(Material supplied begins)

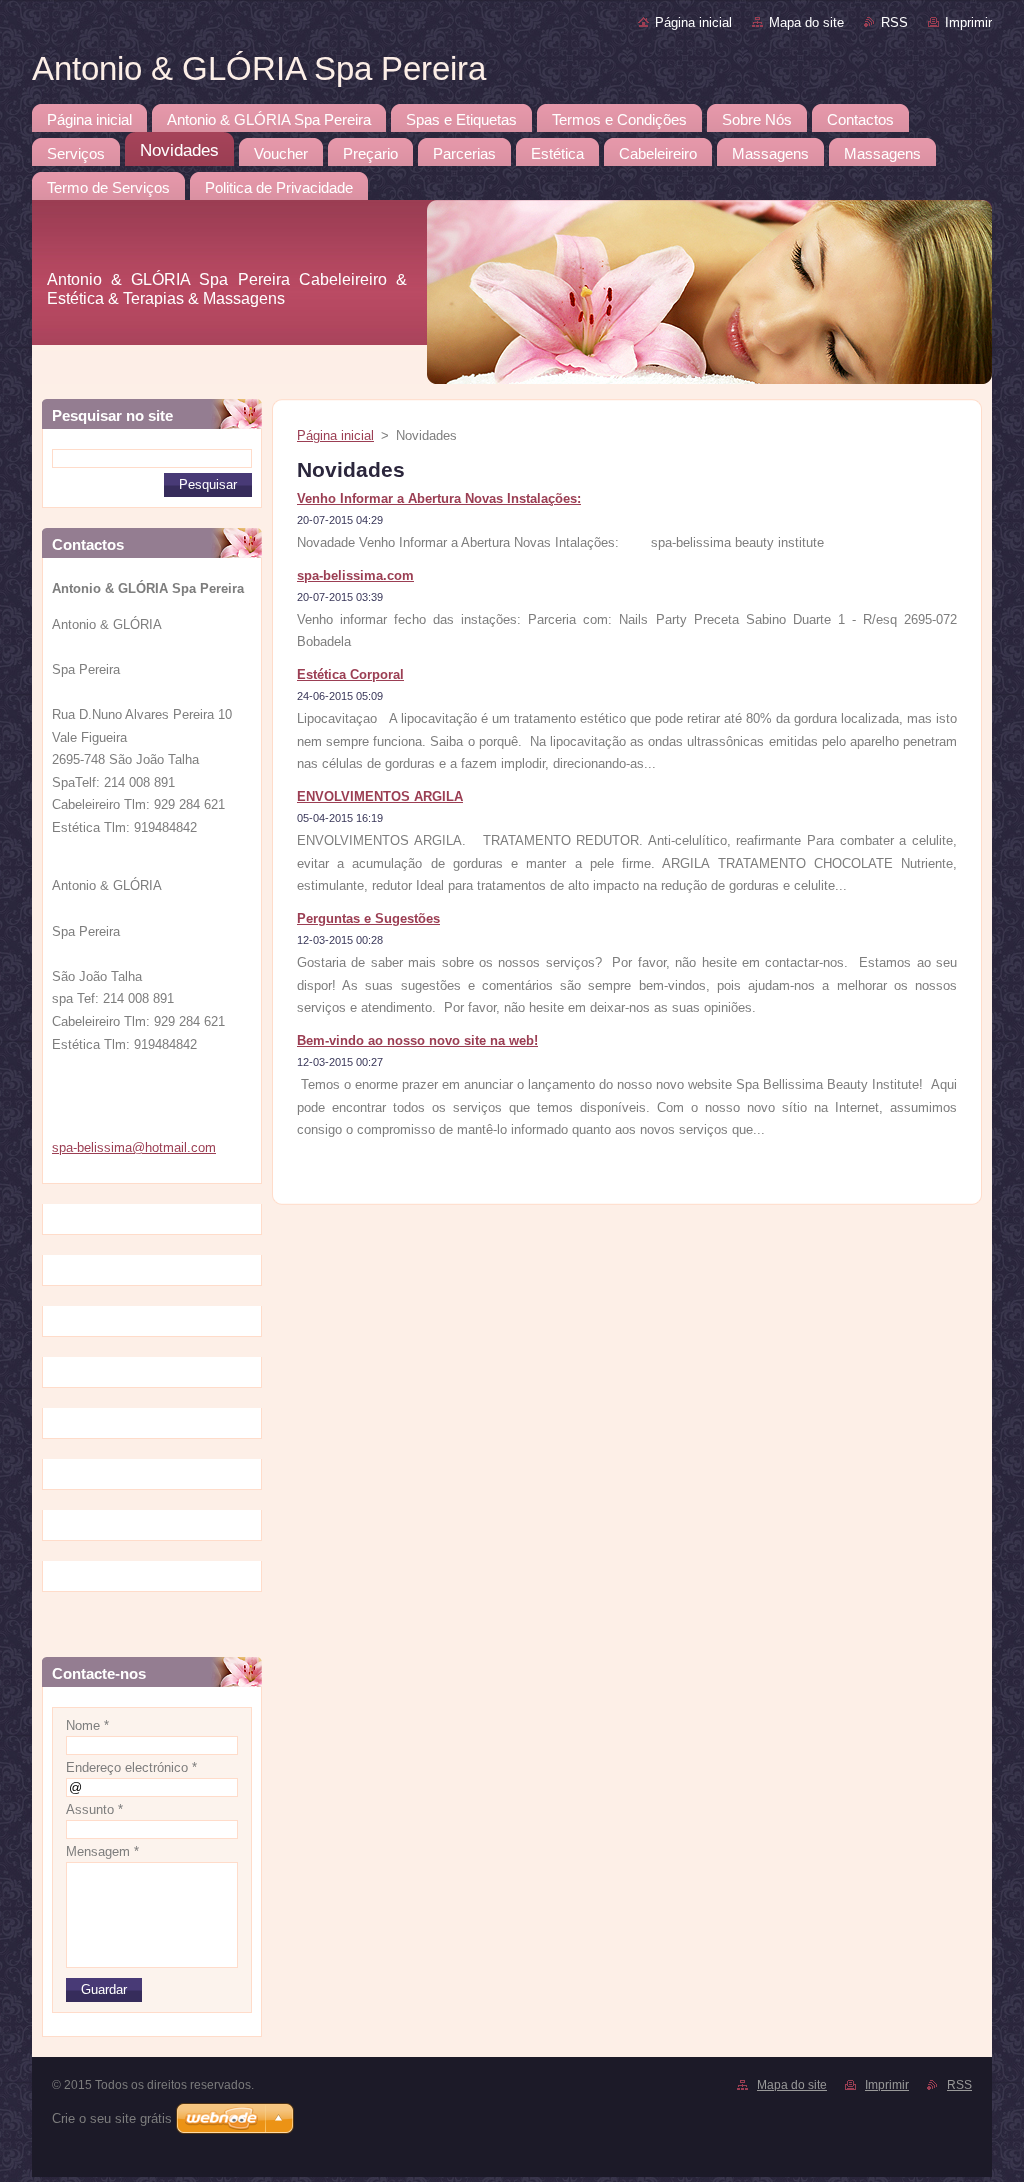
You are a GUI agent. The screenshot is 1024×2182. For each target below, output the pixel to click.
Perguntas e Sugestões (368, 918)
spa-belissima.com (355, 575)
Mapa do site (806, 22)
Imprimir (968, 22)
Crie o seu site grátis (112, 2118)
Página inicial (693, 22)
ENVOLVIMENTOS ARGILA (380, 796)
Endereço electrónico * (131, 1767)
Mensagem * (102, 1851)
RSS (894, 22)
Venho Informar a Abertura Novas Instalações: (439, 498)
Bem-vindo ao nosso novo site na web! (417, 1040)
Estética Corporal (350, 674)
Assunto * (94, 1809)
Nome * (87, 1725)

(Material supplied ends)

What is expected. Copy out all of the data word for word. Do not carry over any picture.

Answer below.
You are a GUI agent. The screenshot is 1024×2182. For each target below, output the pixel to click.
Perguntas e Sugestões (368, 918)
spa-belissima.com (355, 575)
Mapa do site (806, 22)
Imprimir (968, 22)
Crie o seu site grátis (112, 2118)
Página inicial (693, 22)
ENVOLVIMENTOS ARGILA (380, 796)
Endereço electrónico * (131, 1767)
Mensagem * (102, 1851)
RSS (894, 22)
Venho Informar a Abertura Novas Instalações: (439, 498)
Bem-vindo ao nosso novo site na web! (417, 1040)
Estética Corporal (350, 674)
Assunto * (94, 1809)
Nome * (87, 1725)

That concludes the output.